共通テスト(公民)試験 令和8年度(2026年度)追・再試験 問42(公共,政治・経済(第4問) 問4) (訂正依頼・報告はこちら)

生徒X、Y、Zは、「政治・経済」の授業で、新聞記者JによるEU(欧州連合)を中心とするヨーロッパ情勢に関する特別授業を受けて、授業の内容について話し合っている。
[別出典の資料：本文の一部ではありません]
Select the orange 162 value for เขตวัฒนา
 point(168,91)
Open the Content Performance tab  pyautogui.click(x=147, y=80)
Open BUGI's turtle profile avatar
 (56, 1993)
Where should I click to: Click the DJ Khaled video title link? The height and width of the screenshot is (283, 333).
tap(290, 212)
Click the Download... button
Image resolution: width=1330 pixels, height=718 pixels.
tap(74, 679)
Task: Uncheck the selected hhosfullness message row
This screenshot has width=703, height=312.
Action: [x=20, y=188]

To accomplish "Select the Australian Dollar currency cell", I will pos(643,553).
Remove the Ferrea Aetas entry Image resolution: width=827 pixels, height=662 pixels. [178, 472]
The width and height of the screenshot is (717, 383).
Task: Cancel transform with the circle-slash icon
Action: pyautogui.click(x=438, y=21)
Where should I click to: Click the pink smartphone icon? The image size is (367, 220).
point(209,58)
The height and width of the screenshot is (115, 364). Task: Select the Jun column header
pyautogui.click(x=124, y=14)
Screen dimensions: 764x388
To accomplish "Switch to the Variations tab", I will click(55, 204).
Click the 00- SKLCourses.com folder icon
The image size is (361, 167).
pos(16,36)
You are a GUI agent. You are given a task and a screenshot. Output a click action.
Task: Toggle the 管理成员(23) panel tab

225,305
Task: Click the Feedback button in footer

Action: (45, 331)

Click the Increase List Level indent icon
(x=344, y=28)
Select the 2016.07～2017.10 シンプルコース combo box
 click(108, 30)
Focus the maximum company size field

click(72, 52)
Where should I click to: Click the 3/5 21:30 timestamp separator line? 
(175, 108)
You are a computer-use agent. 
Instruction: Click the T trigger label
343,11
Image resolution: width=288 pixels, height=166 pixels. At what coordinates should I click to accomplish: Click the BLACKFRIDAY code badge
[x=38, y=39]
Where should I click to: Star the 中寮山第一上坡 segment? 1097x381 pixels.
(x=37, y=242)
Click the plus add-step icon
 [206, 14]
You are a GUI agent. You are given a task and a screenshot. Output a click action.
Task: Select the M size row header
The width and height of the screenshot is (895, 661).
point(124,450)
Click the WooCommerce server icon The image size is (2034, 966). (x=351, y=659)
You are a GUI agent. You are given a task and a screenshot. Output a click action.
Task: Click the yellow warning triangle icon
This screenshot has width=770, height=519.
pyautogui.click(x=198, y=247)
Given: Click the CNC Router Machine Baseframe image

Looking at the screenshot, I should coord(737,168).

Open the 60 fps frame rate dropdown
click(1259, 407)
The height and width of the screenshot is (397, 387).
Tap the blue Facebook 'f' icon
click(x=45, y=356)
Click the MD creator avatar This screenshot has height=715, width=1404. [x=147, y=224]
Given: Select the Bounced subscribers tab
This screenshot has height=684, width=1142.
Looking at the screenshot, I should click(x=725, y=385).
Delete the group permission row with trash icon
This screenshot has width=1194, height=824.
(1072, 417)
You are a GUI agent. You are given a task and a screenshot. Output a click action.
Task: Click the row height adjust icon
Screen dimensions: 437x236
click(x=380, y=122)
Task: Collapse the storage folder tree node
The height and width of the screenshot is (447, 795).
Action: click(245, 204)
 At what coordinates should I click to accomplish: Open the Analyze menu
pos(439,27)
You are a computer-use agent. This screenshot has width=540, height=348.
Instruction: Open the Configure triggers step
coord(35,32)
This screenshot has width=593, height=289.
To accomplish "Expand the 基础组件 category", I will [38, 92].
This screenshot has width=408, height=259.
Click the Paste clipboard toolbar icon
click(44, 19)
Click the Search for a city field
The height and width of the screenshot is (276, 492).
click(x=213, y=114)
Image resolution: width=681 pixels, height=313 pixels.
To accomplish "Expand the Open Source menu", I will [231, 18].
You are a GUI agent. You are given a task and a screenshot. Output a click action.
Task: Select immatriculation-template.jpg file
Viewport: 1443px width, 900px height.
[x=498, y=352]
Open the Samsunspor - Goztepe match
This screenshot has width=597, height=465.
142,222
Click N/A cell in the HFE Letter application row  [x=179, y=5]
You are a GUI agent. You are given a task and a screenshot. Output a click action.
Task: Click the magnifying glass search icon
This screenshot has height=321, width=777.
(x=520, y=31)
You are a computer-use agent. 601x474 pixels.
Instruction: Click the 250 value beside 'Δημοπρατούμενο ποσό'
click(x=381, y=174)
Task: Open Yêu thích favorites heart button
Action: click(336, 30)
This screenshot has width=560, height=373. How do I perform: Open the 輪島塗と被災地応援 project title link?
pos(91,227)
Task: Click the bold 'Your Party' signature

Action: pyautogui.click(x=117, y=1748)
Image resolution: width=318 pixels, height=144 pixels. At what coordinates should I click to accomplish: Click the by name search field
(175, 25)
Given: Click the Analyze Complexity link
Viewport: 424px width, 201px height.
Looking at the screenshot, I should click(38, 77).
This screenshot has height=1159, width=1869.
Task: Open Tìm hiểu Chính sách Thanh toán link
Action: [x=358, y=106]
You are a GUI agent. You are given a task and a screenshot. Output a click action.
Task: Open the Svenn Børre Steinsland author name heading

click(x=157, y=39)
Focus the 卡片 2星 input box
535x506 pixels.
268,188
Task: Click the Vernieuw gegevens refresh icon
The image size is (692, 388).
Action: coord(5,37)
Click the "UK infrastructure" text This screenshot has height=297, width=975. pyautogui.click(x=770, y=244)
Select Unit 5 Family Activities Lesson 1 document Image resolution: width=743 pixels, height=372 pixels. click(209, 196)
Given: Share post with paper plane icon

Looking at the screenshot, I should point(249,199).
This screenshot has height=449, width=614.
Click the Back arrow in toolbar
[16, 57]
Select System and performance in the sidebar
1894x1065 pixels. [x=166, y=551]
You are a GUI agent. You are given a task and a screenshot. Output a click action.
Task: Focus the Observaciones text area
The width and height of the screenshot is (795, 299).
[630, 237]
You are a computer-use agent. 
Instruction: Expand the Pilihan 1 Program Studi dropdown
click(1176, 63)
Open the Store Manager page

これに関して、後の問いに答えよ。

X:Jさんは、自国中心主義を主張する政治勢力の台頭や2022年のロシアによるウクライナへの侵攻開始もあって、ヨーロッパでは地域統合のあり方が問題になっていると、ヨーロッパでの長い特派員経験を踏まえて指摘されていたね。
Y:ヨーロッパでは第二次世界大戦後に地域統合が進んで、a 国家の主権の一部がEUへ移譲されてきたことを以前の授業で学んだよね。
Z:2009年のギリシャ財政危機に際し、財政の面でEUの加盟国の間で健全度の差が大きかったこともあって、対応策をめぐって全体での合意が容易ではなかったとJさんは解説されていたよね。
X:財政面だけでなく、EUがギリシャにb 金融の面での支援をすることについても、ドイツなどで消極的な意見がみられたと説明されていたよ。
Y:そういえば、イギリスのEUからの離脱もあったね。自国中心主義の動きが強まると、地域統合のあり方も変化を迫られそうだね。
Z:EU加盟国の中には、c エネルギー資源などをめぐる自国の利益を重視して、ロシアへの制裁に消極的な姿勢をとる国もみられたとJさんは話されていたよね。
X:経済に関するお話以外でも、d 国際法やEUとしての外交についても話されていたけれど、統合が進むにつれてe 情報公開の重要性が高まることを強調されていたね。
Y:ヨーロッパでのf 環境に関する法令や裁判例についてのお話も興味深かったな。とくに、欧州人権裁判所が、スイス政府の気候変動対策が不十分だとする判決を出したとのお話に注目したよ。
Z:日本の財政政策や金融政策、エネルギー安全保障のあり方を考える上でも、ヨーロッパの動きは参考になると思うから、さらに調べてみようか。

下線部dに関する記述として最も適当なものを、次のうちから一つ選べ。
  • 国家間の文書による合意としての条約については、実際には、条約だけでなく協定や規約などさまざまな名称も用いられている。
  • 国際法の主体は、国際連合(国連)などの国際機関であり、国家や個人は限られた範囲において国際法の主体と認められている。
  • 公海自由の原則は、国際慣習法として発展してきたが、現在ではラムサール条約において成文化されている。
  • 国際社会には統一的な立法機関は存在しなかったが、国連憲章において、国連総会が国際法の統一的な立法機関として規定されている。